== DO THIS ==
Identify every line in the records that contains the string "width", and copy each of those lines in full. Case counts.

* START EXTRACTED INFORMATION *

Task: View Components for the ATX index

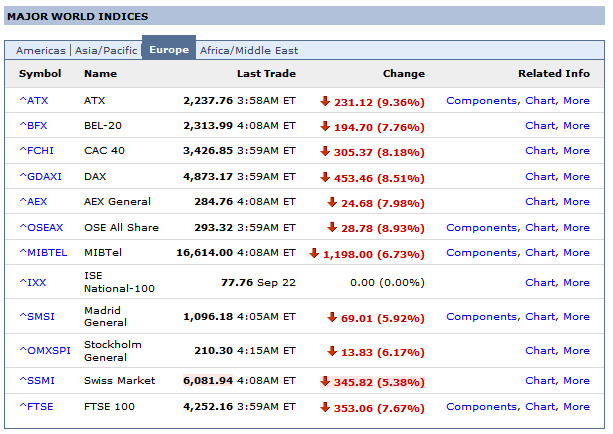Action: pos(481,101)
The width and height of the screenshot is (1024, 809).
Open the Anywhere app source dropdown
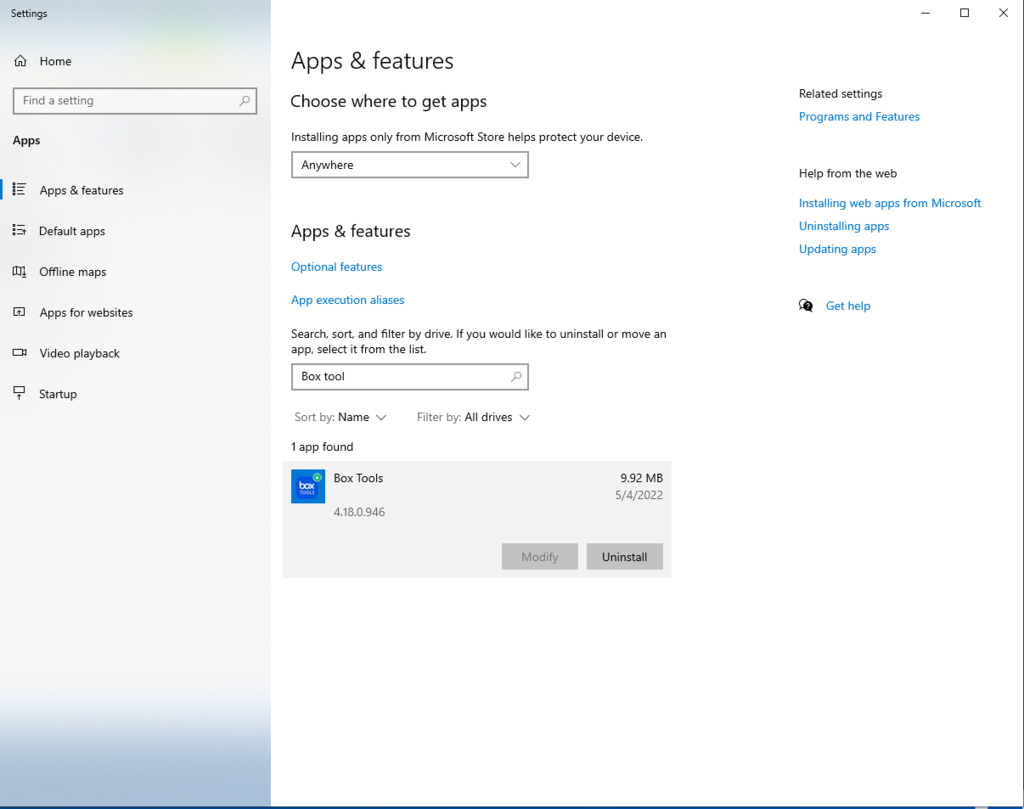(x=409, y=165)
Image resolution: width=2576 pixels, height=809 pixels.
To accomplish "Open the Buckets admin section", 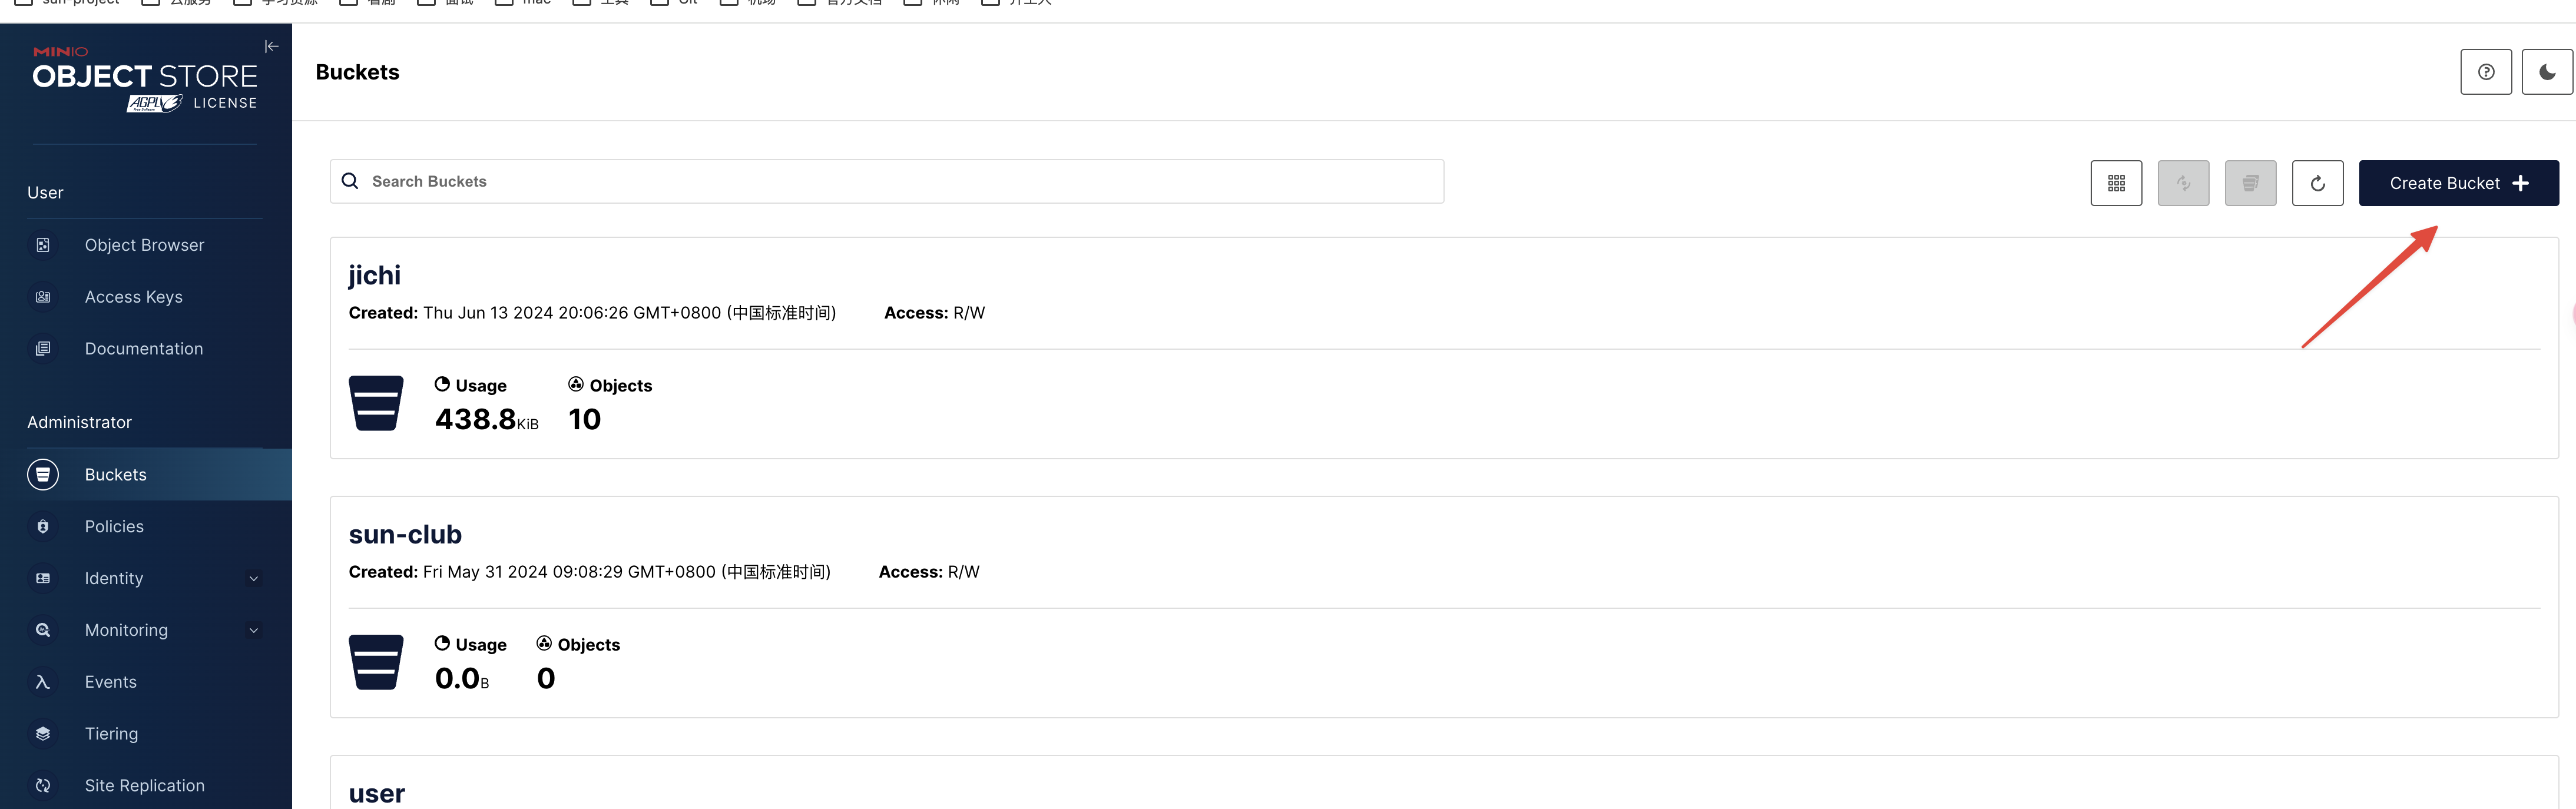I will [x=115, y=474].
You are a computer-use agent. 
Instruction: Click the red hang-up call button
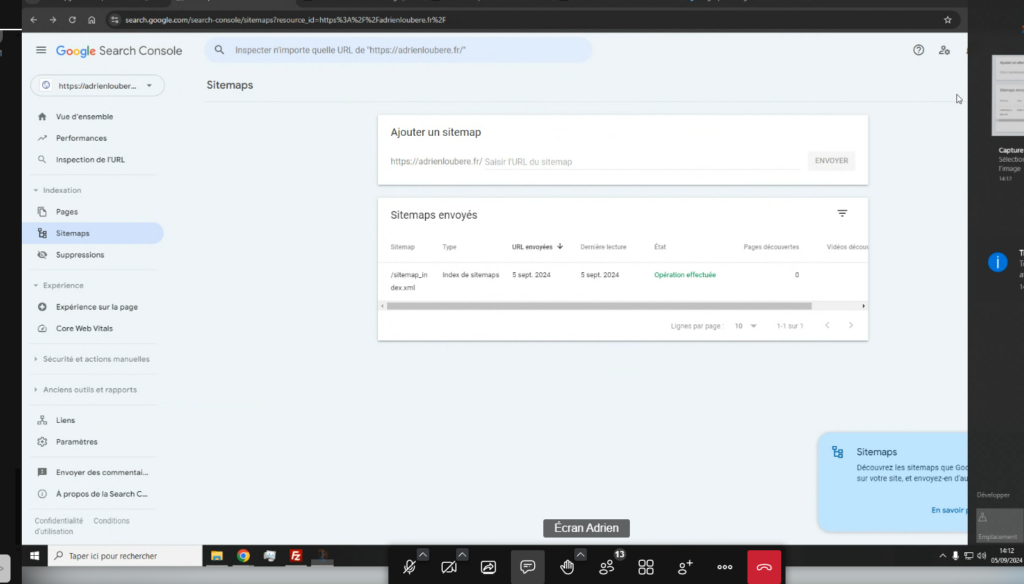point(764,567)
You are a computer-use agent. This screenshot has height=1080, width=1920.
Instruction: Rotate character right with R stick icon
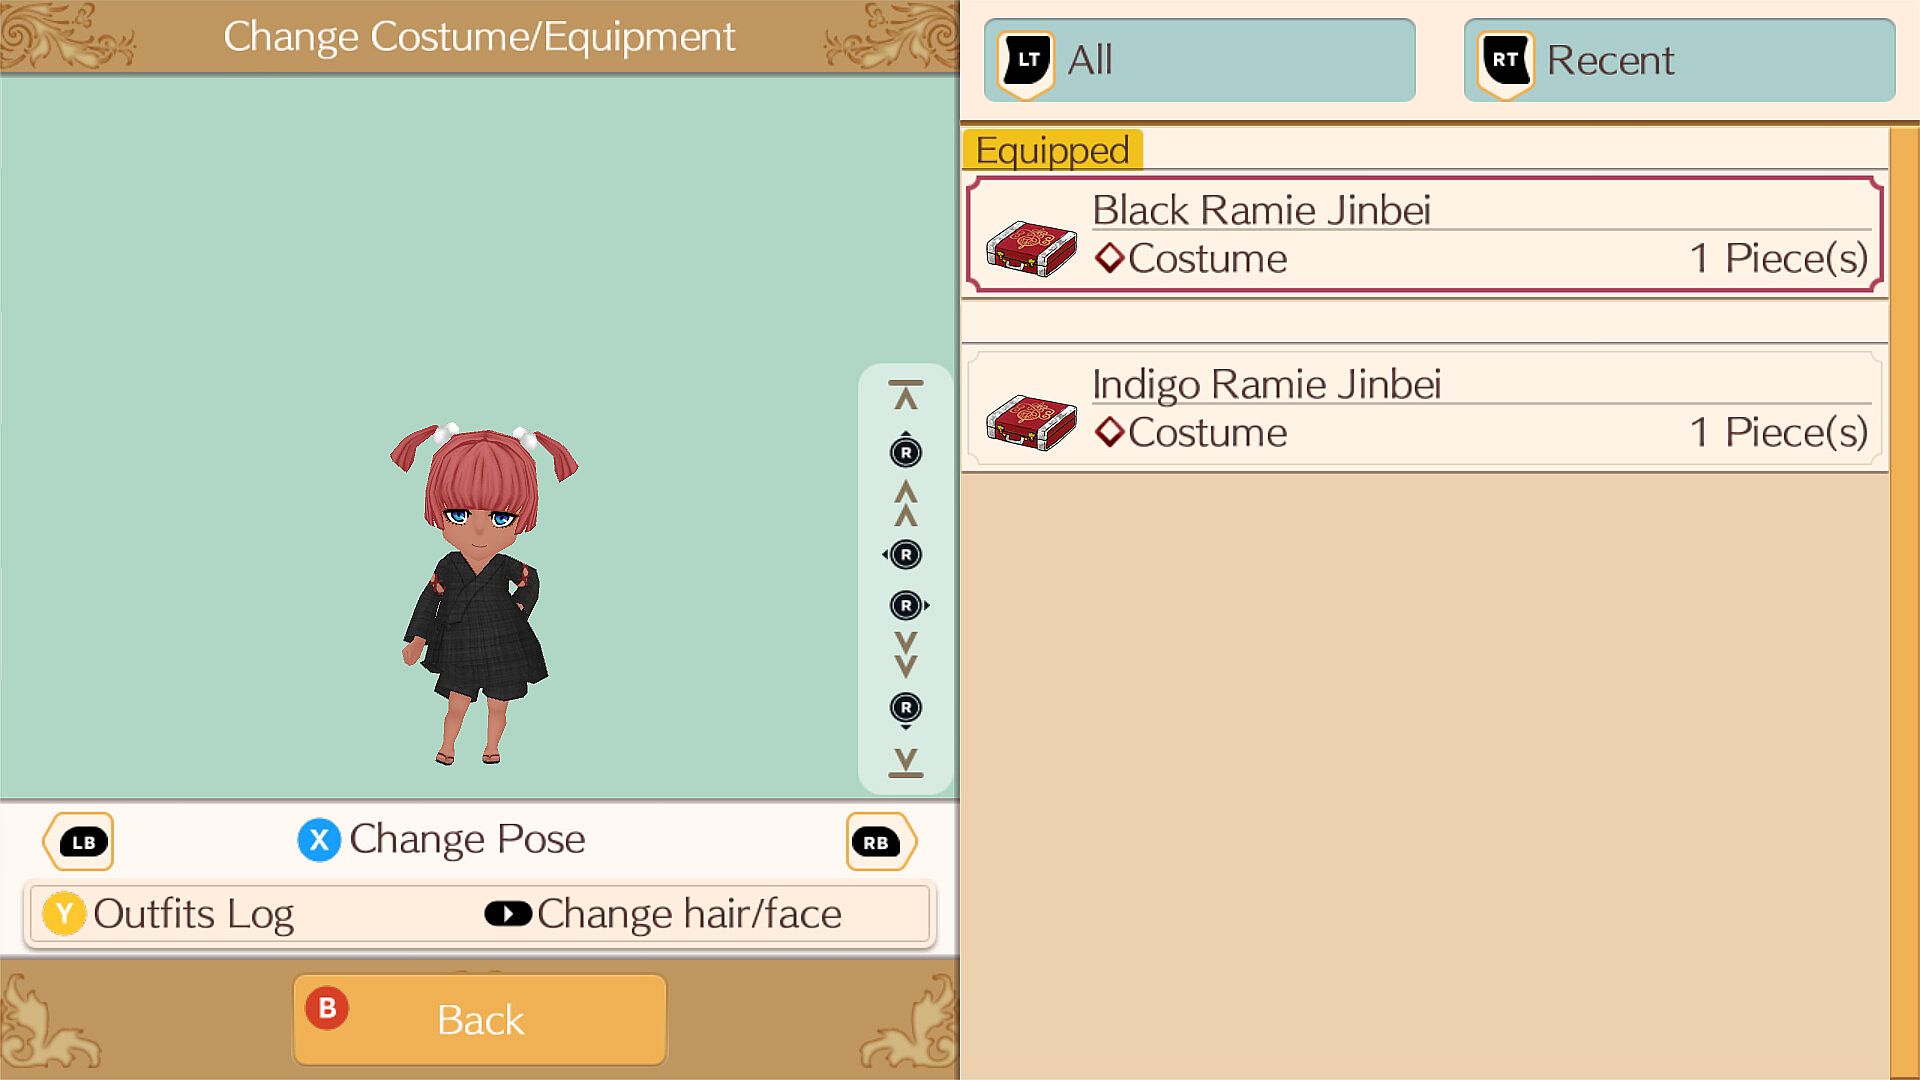point(909,605)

* END EXTRACTED INFORMATION *

== REPLY ==
The width and height of the screenshot is (1024, 809).
Image resolution: width=2576 pixels, height=809 pixels.
You are a computer-use agent. This screenshot has height=1080, width=1920.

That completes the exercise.